------ Data ------

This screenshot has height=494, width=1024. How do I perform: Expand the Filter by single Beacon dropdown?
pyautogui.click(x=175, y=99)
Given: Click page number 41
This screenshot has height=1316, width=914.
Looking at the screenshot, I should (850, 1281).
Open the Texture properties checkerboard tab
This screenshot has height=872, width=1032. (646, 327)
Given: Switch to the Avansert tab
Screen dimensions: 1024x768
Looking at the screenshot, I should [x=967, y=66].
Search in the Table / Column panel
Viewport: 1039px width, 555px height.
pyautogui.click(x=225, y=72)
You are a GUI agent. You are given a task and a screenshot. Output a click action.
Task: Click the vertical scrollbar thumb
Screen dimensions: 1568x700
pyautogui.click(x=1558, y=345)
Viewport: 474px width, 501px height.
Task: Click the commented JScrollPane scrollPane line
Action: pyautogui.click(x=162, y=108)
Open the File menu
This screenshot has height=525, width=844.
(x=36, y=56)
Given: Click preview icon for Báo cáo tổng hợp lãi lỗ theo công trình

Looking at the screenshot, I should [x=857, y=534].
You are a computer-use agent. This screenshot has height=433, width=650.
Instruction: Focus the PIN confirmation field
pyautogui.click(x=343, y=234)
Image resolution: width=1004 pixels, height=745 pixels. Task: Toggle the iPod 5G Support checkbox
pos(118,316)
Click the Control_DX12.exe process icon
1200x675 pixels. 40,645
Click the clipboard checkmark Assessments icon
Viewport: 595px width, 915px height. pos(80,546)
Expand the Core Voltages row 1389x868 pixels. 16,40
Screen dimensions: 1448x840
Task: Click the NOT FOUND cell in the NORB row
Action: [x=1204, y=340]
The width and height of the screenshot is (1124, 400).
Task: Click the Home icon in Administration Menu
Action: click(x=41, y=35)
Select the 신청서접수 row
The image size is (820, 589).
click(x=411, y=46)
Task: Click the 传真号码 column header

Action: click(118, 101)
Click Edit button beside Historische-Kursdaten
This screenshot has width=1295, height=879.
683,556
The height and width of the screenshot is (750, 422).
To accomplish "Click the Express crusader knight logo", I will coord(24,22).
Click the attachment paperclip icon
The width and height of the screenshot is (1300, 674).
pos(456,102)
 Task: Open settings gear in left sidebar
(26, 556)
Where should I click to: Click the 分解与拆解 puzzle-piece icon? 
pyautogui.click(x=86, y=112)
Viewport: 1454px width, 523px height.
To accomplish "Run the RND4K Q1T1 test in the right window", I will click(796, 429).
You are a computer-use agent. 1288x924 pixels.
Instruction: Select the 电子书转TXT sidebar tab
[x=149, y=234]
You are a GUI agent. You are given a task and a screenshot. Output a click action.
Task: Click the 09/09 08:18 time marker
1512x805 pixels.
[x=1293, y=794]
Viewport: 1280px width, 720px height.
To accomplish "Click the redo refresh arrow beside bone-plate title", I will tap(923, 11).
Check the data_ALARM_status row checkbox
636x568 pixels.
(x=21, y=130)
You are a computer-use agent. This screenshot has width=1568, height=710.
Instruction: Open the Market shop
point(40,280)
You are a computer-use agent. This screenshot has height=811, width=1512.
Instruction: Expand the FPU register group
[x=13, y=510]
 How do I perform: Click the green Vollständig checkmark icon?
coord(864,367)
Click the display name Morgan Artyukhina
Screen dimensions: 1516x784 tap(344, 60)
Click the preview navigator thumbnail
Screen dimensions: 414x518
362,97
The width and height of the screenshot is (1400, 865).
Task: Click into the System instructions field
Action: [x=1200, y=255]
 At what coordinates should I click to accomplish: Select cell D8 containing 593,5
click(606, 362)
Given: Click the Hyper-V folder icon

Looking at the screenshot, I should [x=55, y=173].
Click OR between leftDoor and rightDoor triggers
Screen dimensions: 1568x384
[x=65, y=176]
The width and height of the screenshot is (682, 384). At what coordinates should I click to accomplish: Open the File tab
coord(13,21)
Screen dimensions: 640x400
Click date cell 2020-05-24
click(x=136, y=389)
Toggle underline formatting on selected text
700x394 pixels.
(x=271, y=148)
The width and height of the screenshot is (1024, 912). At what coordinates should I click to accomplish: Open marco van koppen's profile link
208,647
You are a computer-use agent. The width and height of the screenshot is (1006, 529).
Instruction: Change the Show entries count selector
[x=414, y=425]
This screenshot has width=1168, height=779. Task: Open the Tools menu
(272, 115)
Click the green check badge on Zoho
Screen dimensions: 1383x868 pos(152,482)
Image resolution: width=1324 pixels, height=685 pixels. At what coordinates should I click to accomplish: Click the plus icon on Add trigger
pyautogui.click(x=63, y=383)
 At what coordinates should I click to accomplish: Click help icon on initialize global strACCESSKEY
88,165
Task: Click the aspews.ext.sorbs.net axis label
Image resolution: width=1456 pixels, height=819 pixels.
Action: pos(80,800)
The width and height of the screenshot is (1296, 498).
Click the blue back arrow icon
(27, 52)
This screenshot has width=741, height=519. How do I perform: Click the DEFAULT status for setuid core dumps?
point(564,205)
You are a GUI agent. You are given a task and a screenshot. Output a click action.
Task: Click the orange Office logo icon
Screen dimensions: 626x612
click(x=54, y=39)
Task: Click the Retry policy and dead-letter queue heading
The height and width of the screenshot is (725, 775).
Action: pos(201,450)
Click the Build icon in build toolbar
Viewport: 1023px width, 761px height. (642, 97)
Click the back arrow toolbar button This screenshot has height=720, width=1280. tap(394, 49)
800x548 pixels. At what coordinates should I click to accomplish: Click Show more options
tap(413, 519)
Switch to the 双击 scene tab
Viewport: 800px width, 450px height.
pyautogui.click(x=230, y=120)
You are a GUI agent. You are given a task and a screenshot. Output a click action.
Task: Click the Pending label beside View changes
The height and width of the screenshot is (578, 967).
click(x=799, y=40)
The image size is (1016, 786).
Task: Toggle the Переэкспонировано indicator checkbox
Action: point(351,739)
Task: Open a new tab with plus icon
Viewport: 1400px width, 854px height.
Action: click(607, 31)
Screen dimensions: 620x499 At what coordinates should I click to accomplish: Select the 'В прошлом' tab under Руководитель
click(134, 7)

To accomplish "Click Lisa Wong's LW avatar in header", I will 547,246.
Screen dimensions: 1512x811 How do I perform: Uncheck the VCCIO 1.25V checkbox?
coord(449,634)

------

Copy out the lines of the listing, from the line containing "Viewport: 1454px width, 523px height." through the line containing "click(606, 362)", inclusive, reproducing them with no changes.

Viewport: 1454px width, 523px height.
To accomplish "Run the RND4K Q1T1 test in the right window", I will click(796, 429).
You are a computer-use agent. 1288x924 pixels.
Instruction: Select the 电子书转TXT sidebar tab
[x=149, y=234]
You are a GUI agent. You are given a task and a screenshot. Output a click action.
Task: Click the 09/09 08:18 time marker
1512x805 pixels.
[x=1293, y=794]
Viewport: 1280px width, 720px height.
To accomplish "Click the redo refresh arrow beside bone-plate title", I will tap(923, 11).
Check the data_ALARM_status row checkbox
636x568 pixels.
(x=21, y=130)
You are a computer-use agent. This screenshot has width=1568, height=710.
Instruction: Open the Market shop
point(40,280)
You are a computer-use agent. This screenshot has height=811, width=1512.
Instruction: Expand the FPU register group
[x=13, y=510]
 How do I perform: Click the green Vollständig checkmark icon?
coord(864,367)
Click the display name Morgan Artyukhina
Screen dimensions: 1516x784 tap(344, 60)
Click the preview navigator thumbnail
Screen dimensions: 414x518
362,97
The width and height of the screenshot is (1400, 865).
Task: Click into the System instructions field
Action: [x=1200, y=255]
 At what coordinates should I click to accomplish: Select cell D8 containing 593,5
click(606, 362)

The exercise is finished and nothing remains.